(DOCUMENT)

Theory of Vibration | Simple Harmonic Motion

Theory of Vibration

The response of a machine foundation is generally analyzed by Lumped Parameter Approach. In this approach the foundation is represented quite well by a mass, spring and a dash-pot and the problems are usually studied under following headings.

  1. Free vibration of a mass spring system without damping
  2. Free Vibration of a mass spring system with damping
  3. Forced vibration of a mass spring system without damping
  4. Forced vibration of a mass spring system with damping

The properties of Simple Harmonic Motion are to be understood clearly to make the above studies.

 Simple Harmonic Motion

In simple harmonic motion acceleration is proportional to displacement from some fixed point. A weight suspended to a spring as shown Fig.1 is a simple example of such motion. The spring in Fig.1 is assumed to have a spring constant, k. A weight, W, is suspended at the bottom end of the spring. The weight W produces a static deflection of zst and a static position of equilibrium is achieved in position OO. The system is then set into vertical motion by pulling down from the position static equilibrium OO, and then released. As a result, the weight W oscillates about OO, undamped. The maximum displacement zmax from the position OO is called the amplitude A. The total maximum displacement is 2A and is called double amplitude. This phenomenon is illustrated in Fig.1 (a) to (e). At any time t the displacement achieved is z. This phenomenon of vertical oscillation can be illustrated graphically. Consider a circle with center at O and of radius zmax [Fig 1 (g)].

(EXERCISE TASK A) Set down the vibration text in full, word for word.
The vibration text and the listing are unrelated.

(RECORDS FOR THIS EXERCISE)
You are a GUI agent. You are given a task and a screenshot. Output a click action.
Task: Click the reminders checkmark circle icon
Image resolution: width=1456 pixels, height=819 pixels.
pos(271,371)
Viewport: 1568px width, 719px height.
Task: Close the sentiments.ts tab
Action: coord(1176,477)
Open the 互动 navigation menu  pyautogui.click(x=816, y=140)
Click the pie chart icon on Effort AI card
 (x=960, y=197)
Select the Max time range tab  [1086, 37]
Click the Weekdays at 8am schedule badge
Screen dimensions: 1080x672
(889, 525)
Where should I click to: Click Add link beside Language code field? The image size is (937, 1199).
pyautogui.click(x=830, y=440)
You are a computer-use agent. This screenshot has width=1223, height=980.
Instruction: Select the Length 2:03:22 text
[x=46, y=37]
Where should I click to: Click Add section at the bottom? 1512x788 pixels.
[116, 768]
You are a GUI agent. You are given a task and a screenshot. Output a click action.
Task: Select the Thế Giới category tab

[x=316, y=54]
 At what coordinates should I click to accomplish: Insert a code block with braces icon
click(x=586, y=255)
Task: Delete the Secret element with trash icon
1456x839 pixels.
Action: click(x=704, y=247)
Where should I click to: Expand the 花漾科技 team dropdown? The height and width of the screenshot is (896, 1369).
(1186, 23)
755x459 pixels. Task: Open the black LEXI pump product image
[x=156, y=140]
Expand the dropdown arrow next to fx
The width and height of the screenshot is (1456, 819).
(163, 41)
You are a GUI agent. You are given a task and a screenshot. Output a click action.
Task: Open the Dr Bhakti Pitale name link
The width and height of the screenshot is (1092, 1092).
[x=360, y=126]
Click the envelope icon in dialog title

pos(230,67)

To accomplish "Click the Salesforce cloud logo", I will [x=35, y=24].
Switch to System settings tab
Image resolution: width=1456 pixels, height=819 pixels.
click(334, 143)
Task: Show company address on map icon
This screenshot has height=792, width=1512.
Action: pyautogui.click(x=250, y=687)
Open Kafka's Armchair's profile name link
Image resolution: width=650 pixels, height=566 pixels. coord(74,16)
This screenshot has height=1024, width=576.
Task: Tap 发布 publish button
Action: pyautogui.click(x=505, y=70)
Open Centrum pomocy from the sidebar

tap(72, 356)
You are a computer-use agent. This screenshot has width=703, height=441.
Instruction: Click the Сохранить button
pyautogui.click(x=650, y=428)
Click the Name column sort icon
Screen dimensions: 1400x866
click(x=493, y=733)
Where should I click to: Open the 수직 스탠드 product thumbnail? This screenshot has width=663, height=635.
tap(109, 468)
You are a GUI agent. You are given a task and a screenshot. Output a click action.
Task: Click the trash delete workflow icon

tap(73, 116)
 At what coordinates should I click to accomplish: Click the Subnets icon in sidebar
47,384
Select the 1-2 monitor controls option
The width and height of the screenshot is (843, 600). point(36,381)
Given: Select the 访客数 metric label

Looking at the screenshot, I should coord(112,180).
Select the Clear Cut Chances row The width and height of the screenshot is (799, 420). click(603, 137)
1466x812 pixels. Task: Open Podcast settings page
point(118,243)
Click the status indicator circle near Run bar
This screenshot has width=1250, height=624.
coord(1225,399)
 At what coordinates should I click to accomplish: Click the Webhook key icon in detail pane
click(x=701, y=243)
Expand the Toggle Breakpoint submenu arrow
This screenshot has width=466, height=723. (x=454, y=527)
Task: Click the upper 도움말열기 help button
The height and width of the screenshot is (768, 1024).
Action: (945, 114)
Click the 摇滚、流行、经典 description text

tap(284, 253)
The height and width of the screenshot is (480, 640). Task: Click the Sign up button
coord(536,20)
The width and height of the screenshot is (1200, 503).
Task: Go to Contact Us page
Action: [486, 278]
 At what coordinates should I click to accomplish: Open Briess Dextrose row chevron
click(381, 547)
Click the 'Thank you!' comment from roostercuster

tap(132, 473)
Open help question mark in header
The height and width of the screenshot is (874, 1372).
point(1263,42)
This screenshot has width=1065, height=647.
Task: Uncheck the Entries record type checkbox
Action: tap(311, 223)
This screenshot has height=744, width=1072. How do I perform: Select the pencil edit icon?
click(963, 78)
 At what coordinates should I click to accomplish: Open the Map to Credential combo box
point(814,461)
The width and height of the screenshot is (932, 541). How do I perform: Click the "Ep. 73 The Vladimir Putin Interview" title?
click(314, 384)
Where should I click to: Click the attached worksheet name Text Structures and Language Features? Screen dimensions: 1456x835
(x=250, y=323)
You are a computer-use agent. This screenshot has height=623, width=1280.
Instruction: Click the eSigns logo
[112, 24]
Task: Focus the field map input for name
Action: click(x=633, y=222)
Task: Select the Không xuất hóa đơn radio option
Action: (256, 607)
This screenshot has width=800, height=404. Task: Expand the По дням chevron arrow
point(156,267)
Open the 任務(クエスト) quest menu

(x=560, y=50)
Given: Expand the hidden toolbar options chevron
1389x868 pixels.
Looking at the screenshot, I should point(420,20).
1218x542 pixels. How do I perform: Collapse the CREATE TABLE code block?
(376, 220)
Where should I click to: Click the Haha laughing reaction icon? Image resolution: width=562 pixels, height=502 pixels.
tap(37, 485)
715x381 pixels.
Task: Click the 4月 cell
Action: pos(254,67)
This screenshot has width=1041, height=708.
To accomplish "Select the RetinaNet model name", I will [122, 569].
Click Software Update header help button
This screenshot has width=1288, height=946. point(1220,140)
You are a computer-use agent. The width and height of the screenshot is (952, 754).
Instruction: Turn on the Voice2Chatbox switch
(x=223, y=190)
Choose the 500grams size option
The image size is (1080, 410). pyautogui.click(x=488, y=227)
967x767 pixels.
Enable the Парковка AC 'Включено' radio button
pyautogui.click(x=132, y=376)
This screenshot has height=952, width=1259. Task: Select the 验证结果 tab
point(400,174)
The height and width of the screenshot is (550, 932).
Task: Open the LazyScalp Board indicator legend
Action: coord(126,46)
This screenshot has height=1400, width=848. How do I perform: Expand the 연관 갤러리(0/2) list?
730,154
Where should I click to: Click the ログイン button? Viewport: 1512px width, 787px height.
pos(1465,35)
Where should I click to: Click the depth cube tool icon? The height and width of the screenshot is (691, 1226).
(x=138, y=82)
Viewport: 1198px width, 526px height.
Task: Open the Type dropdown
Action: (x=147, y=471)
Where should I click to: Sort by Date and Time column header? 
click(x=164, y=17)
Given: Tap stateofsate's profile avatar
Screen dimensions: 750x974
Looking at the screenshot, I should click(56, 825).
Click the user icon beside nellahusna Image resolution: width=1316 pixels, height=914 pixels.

(EXERCISE TASK B) Recast only the stretch of the listing from the line containing "in detail pane" through the line containing "(x=250, y=323)" as a numbered list, leaving out blank lines.

(COMPLETE RESPONSE A)
Theory of Vibration | Simple Harmonic Motion

Theory of Vibration

The response of a machine foundation is generally analyzed by Lumped Parameter Approach. In this approach the foundation is represented quite well by a mass, spring and a dash-pot and the problems are usually studied under following headings.

  1. Free vibration of a mass spring system without damping
  2. Free Vibration of a mass spring system with damping
  3. Forced vibration of a mass spring system without damping
  4. Forced vibration of a mass spring system with damping

The properties of Simple Harmonic Motion are to be understood clearly to make the above studies.

 Simple Harmonic Motion

In simple harmonic motion acceleration is proportional to displacement from some fixed point. A weight suspended to a spring as shown Fig.1 is a simple example of such motion. The spring in Fig.1 is assumed to have a spring constant, k. A weight, W, is suspended at the bottom end of the spring. The weight W produces a static deflection of zst and a static position of equilibrium is achieved in position OO. The system is then set into vertical motion by pulling down from the position static equilibrium OO, and then released. As a result, the weight W oscillates about OO, undamped. The maximum displacement zmax from the position OO is called the amplitude A. The total maximum displacement is 2A and is called double amplitude. This phenomenon is illustrated in Fig.1 (a) to (e). At any time t the displacement achieved is z. This phenomenon of vertical oscillation can be illustrated graphically. Consider a circle with center at O and of radius zmax [Fig 1 (g)].

(COMPLETE RESPONSE B)
1.  At what coordinates should I click to accomplish: Click the Webhook key icon in detail pane
2. click(x=701, y=243)
3. Expand the Toggle Breakpoint submenu arrow
4. This screenshot has width=466, height=723. (x=454, y=527)
5. Task: Click the upper 도움말열기 help button
6. The height and width of the screenshot is (768, 1024).
7. Action: (945, 114)
8. Click the 摇滚、流行、经典 description text
9. tap(284, 253)
10. The height and width of the screenshot is (480, 640). Task: Click the Sign up button
11. coord(536,20)
12. The width and height of the screenshot is (1200, 503).
13. Task: Go to Contact Us page
14. Action: [486, 278]
15.  At what coordinates should I click to accomplish: Open Briess Dextrose row chevron
16. click(381, 547)
17. Click the 'Thank you!' comment from roostercuster
18. tap(132, 473)
19. Open help question mark in header
20. The height and width of the screenshot is (874, 1372).
21. point(1263,42)
22. This screenshot has width=1065, height=647.
23. Task: Uncheck the Entries record type checkbox
24. Action: tap(311, 223)
25. This screenshot has height=744, width=1072. How do I perform: Select the pencil edit icon?
26. click(963, 78)
27.  At what coordinates should I click to accomplish: Open the Map to Credential combo box
28. point(814,461)
29. The width and height of the screenshot is (932, 541). How do I perform: Click the "Ep. 73 The Vladimir Putin Interview" title?
30. click(314, 384)
31. Where should I click to: Click the attached worksheet name Text Structures and Language Features? Screen dimensions: 1456x835
32. (x=250, y=323)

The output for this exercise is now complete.